_YOUR ASSIGNMENT_
Word for word, retype the first line of the records and every following line through the one containing "The image size is (830, 545).".

(Items from a data source)
━━━━━━━━━━━━━━━━

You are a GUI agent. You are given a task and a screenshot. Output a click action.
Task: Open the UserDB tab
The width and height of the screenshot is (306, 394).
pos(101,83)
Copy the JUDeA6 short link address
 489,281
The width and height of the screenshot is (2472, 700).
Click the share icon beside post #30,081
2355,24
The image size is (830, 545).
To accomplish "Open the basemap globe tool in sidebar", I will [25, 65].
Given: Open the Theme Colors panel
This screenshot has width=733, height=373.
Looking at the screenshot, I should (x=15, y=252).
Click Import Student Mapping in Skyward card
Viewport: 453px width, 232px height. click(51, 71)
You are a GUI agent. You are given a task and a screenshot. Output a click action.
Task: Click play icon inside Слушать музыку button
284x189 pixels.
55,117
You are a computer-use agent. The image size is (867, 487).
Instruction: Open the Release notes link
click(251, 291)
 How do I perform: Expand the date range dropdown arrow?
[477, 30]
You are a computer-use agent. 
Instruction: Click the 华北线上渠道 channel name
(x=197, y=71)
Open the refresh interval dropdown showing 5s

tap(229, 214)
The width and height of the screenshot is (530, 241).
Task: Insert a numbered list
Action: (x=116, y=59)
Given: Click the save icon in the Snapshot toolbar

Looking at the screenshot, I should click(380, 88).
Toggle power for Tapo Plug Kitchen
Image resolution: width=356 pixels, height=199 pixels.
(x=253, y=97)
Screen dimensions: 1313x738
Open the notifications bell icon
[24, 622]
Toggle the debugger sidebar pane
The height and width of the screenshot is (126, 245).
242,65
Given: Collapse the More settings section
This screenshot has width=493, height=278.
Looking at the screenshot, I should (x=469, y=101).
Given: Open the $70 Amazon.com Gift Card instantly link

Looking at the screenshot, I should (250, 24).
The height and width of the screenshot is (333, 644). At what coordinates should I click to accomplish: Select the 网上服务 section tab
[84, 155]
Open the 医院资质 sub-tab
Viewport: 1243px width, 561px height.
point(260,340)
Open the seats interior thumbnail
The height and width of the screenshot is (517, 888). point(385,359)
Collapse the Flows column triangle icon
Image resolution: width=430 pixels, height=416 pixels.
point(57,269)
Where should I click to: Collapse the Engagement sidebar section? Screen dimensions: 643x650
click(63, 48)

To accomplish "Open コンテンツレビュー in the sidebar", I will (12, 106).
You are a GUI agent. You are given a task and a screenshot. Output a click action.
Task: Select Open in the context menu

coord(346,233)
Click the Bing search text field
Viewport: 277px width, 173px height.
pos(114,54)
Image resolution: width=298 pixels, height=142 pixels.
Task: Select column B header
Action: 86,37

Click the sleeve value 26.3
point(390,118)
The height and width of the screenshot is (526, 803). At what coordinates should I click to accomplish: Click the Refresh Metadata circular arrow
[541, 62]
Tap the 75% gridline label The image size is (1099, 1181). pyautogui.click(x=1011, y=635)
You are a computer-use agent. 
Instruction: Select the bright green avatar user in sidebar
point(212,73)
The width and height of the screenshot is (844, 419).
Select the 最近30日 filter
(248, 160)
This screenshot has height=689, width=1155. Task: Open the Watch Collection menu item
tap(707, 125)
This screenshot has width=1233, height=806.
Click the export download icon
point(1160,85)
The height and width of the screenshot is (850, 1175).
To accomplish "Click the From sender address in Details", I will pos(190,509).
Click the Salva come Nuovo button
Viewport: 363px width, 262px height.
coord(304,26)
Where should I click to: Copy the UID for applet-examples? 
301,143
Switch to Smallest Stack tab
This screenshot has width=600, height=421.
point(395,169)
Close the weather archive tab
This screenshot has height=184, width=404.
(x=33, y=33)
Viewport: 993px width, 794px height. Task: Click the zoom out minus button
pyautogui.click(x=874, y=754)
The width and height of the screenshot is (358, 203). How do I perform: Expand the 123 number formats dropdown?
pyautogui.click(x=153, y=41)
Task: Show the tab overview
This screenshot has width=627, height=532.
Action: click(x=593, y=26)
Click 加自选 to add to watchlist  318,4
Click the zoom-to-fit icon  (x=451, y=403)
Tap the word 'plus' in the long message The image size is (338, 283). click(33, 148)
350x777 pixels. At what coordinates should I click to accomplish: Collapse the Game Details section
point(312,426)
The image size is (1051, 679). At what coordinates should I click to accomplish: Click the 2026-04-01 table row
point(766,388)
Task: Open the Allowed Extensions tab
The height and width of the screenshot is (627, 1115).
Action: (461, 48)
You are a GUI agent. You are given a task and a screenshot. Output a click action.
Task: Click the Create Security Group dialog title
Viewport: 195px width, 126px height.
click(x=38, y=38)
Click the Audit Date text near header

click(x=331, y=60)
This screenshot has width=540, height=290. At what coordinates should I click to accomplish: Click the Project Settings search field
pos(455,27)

━━━━━━━━━━━━━━━━

_RESPONSE TO THE TASK_
You are a GUI agent. You are given a task and a screenshot. Output a click action.
Task: Open the UserDB tab
The width and height of the screenshot is (306, 394).
pos(101,83)
Copy the JUDeA6 short link address
 489,281
The width and height of the screenshot is (2472, 700).
Click the share icon beside post #30,081
2355,24
The image size is (830, 545).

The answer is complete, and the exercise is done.